Starting with the line that contains "Viewport: 1568px width, 502px height.", copy each line exactly through the end of the listing, and omit all pictures.

### STORED DATA
===============

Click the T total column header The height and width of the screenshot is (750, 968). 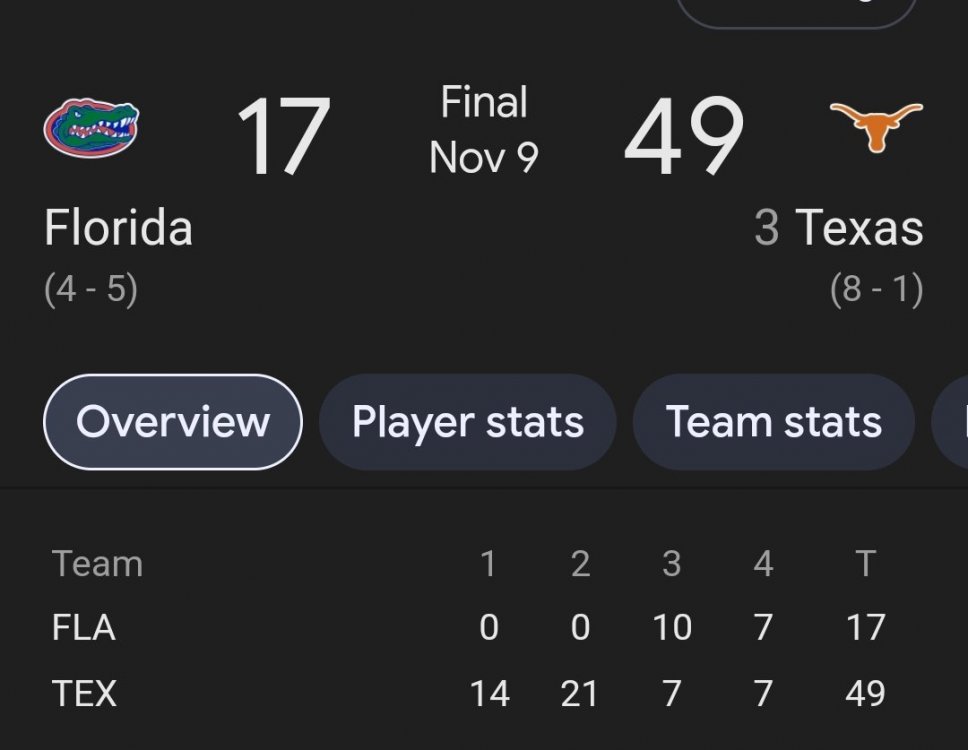point(865,564)
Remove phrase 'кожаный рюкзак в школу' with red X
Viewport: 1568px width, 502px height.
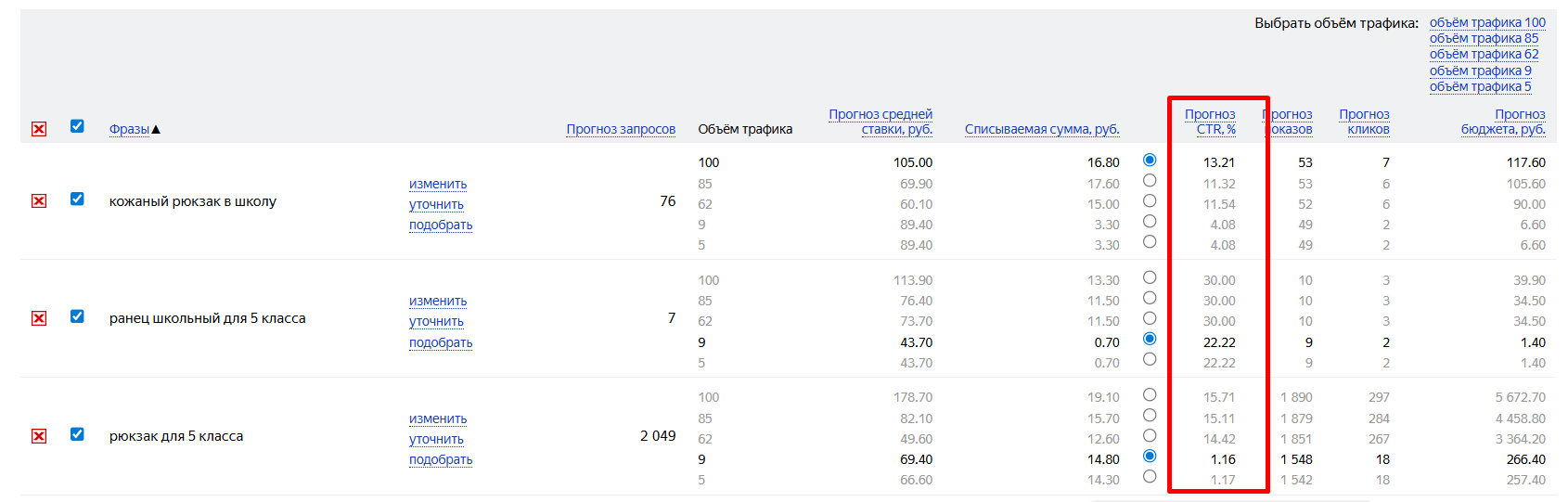point(39,201)
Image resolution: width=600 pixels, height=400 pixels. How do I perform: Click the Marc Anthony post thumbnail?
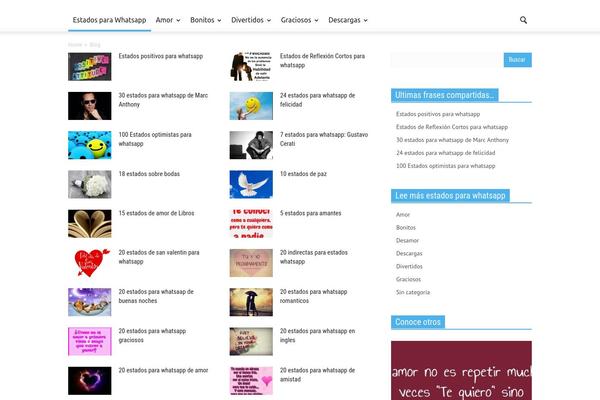point(89,106)
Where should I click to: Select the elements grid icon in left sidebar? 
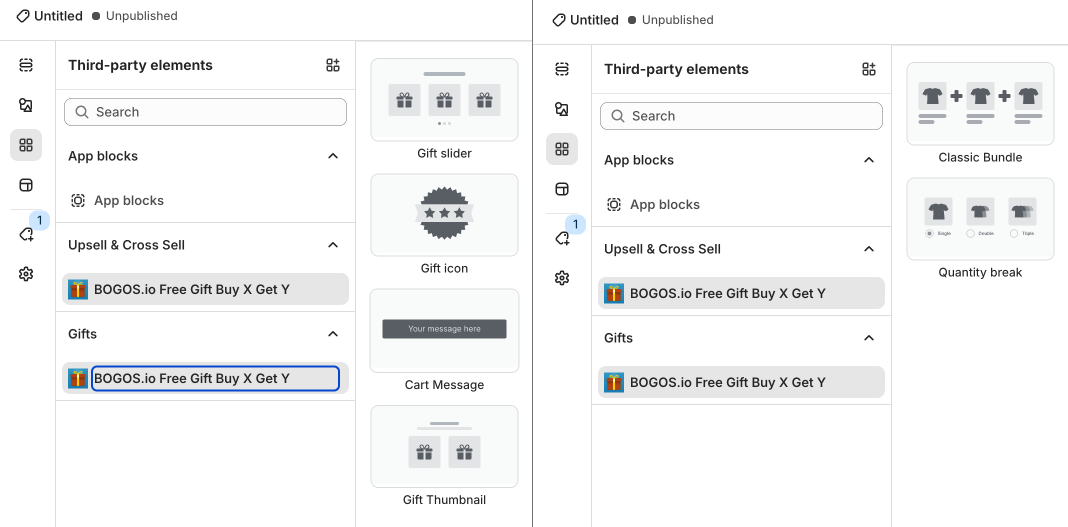(26, 145)
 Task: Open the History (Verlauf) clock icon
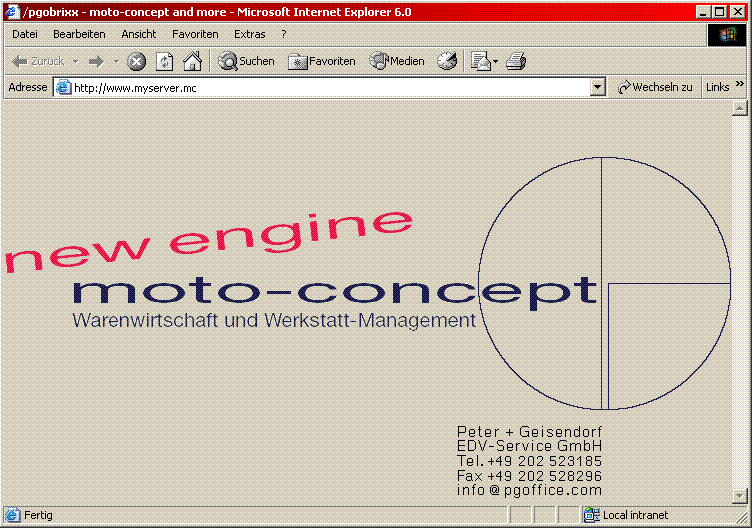[x=447, y=62]
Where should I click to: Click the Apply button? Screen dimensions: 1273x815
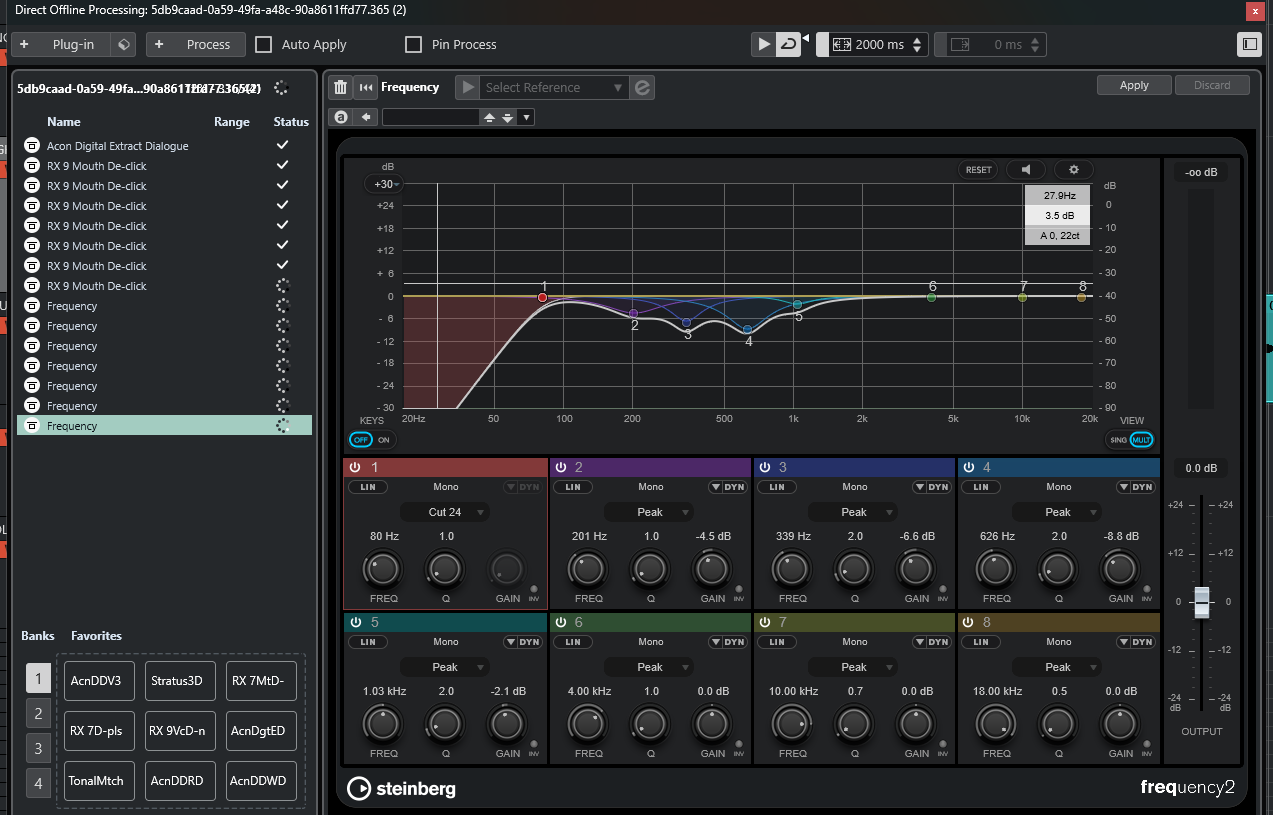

===============

### COMPLETED EXERCISE
Viewport: 1568px width, 502px height.
point(39,201)
Image resolution: width=600 pixels, height=400 pixels. How do I perform: Click the Marc Anthony post thumbnail?
point(89,106)
Where should I click to: Select the elements grid icon in left sidebar? 
(26, 145)
 Task: Open the History (Verlauf) clock icon
[x=447, y=62]
Where should I click to: Click the Apply button? Screen dimensions: 1273x815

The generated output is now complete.